TASK OBJECTIVE. Extract the lines of the listing from the one containing "Where should I" through the end of the listing, inclusive, omitting the pictures.

MATERIAL FOR THIS TASK.
----------------

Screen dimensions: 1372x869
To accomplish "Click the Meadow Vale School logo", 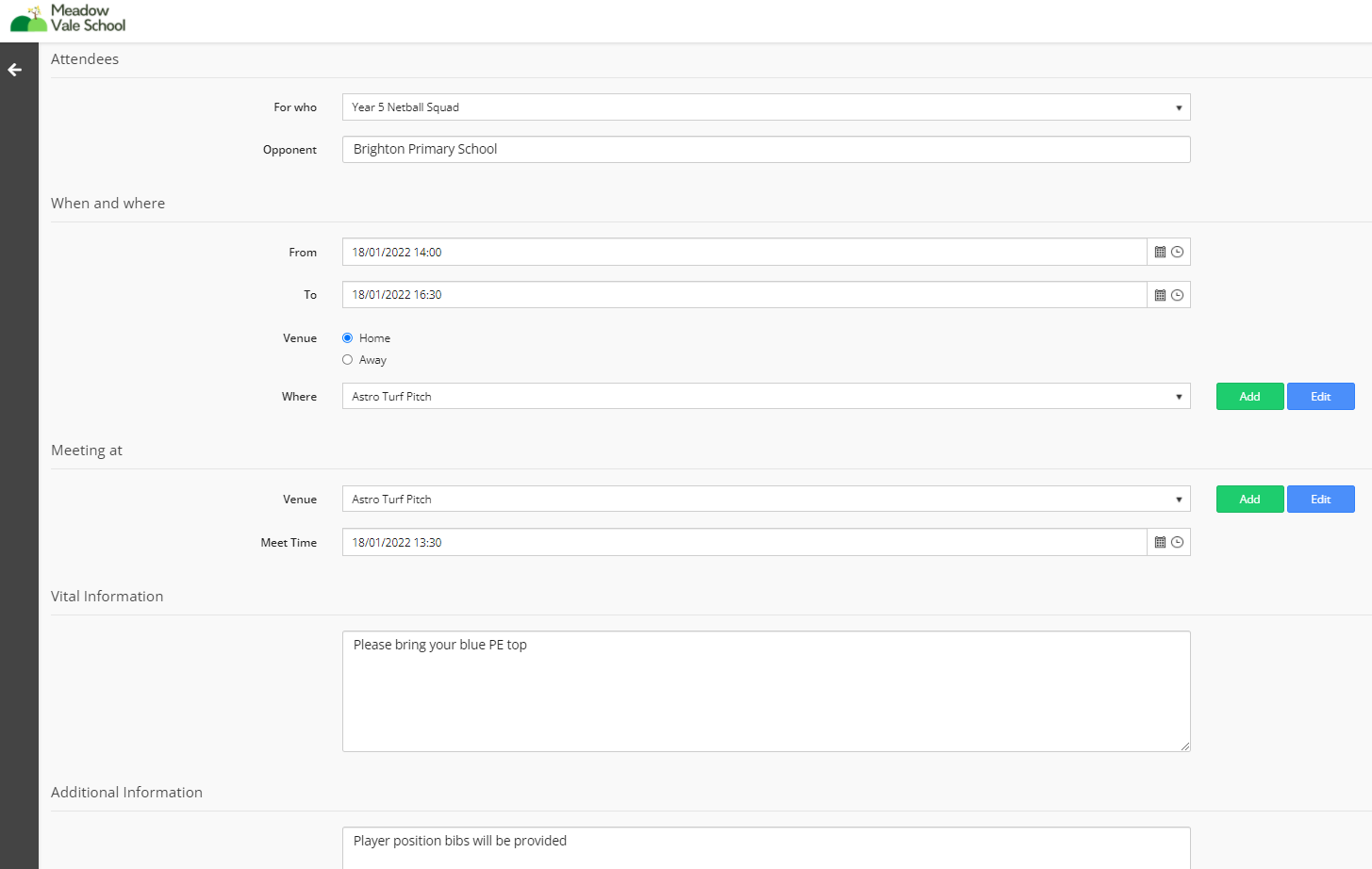I will [68, 18].
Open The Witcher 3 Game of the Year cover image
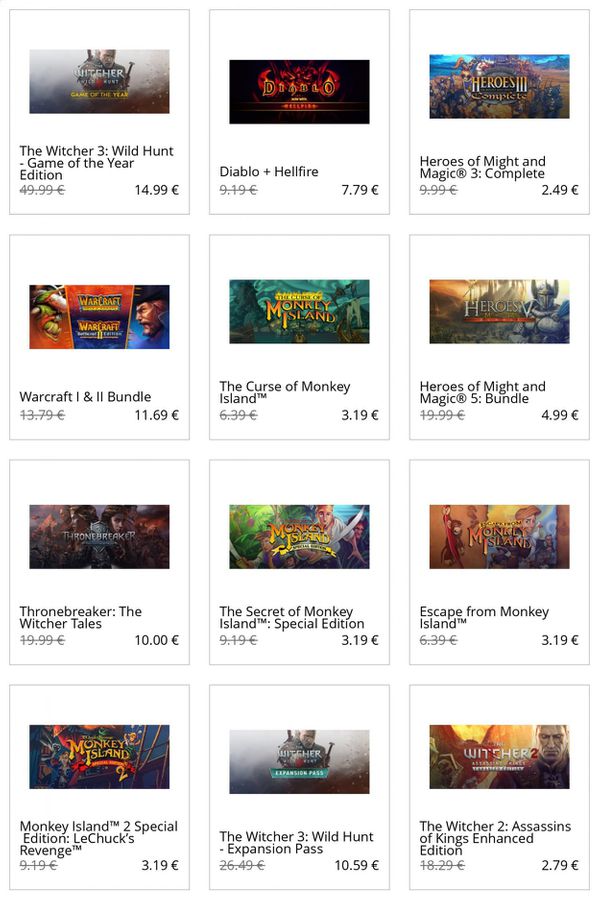The height and width of the screenshot is (900, 600). (99, 82)
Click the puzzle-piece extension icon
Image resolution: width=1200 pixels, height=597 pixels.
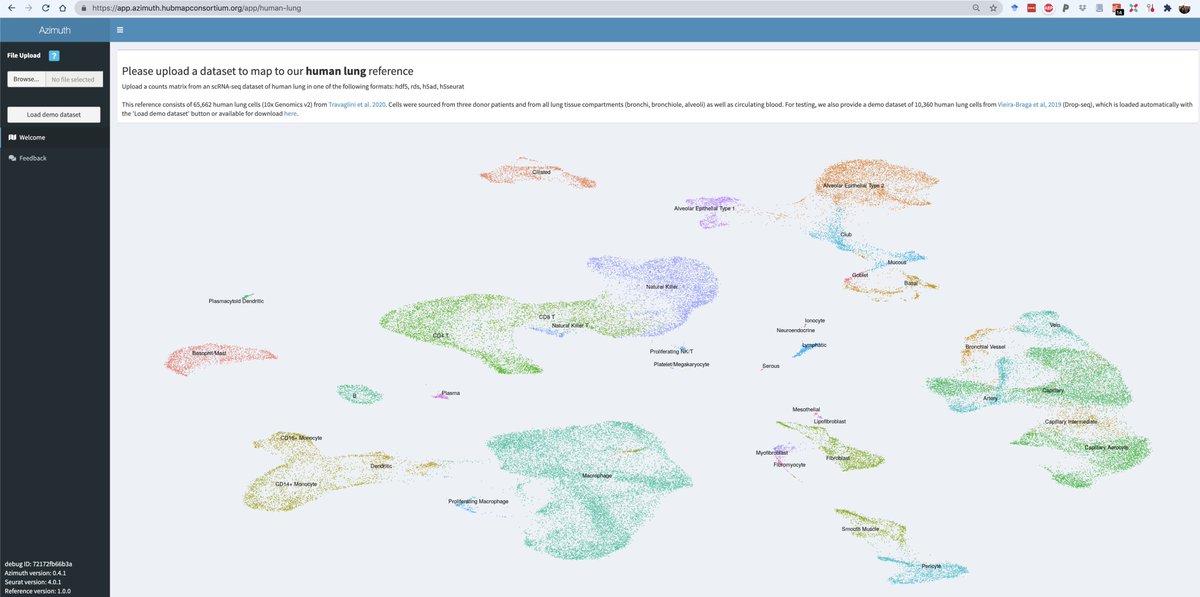pos(1167,7)
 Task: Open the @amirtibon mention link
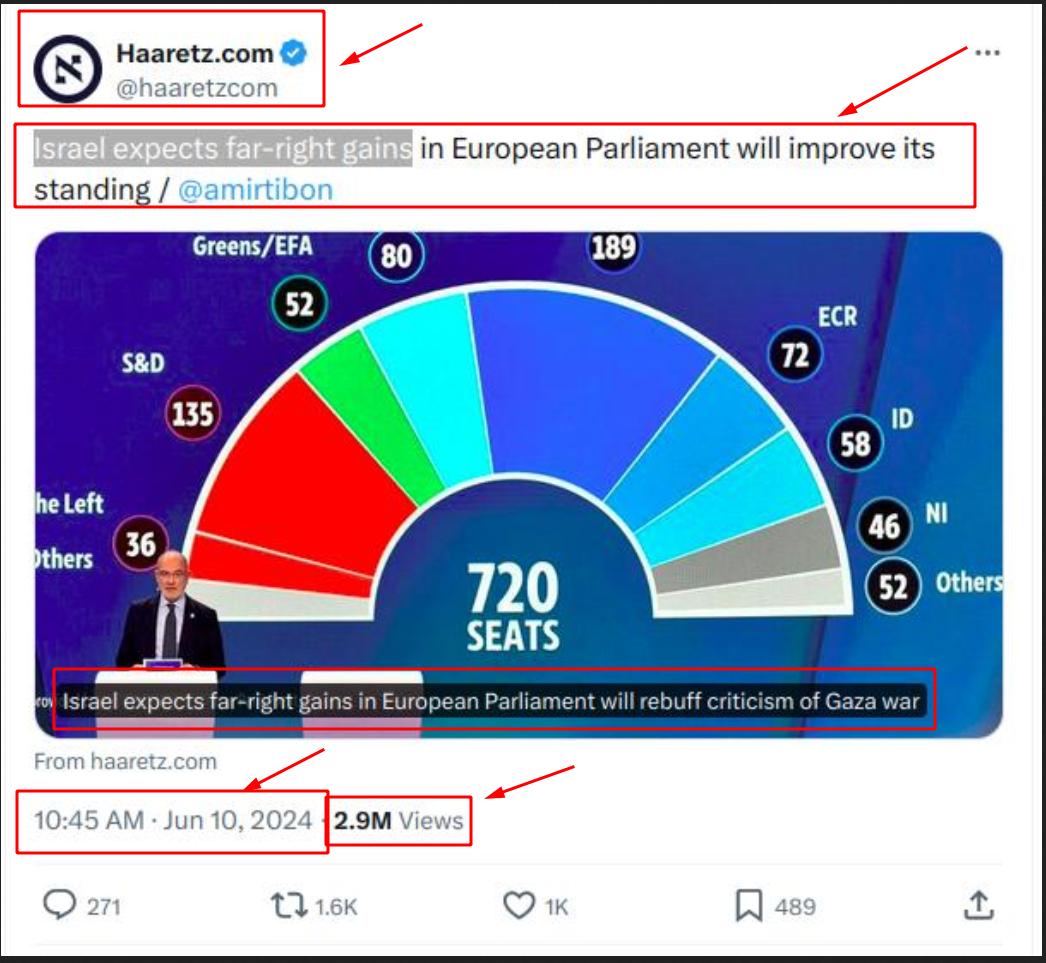[255, 189]
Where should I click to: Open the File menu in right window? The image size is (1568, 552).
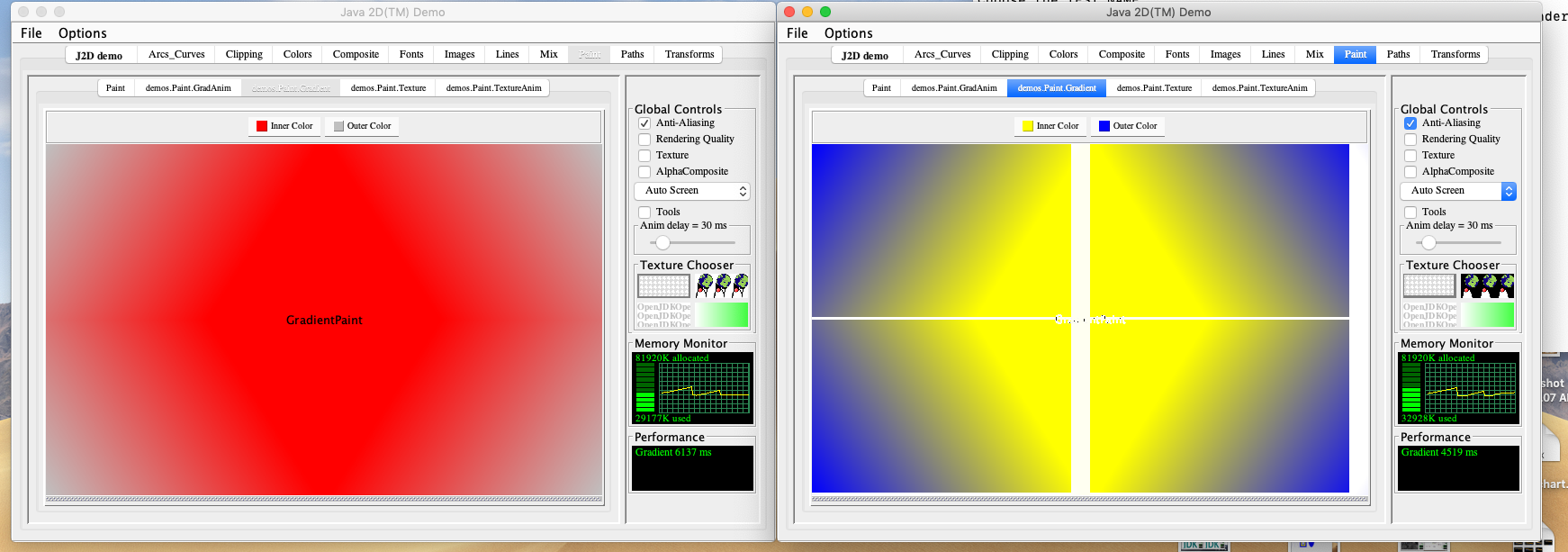pos(797,33)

----------------

TASK SOLUTION.
Where should I click to: Open the File menu in right window? The image size is (1568, 552).
pos(797,33)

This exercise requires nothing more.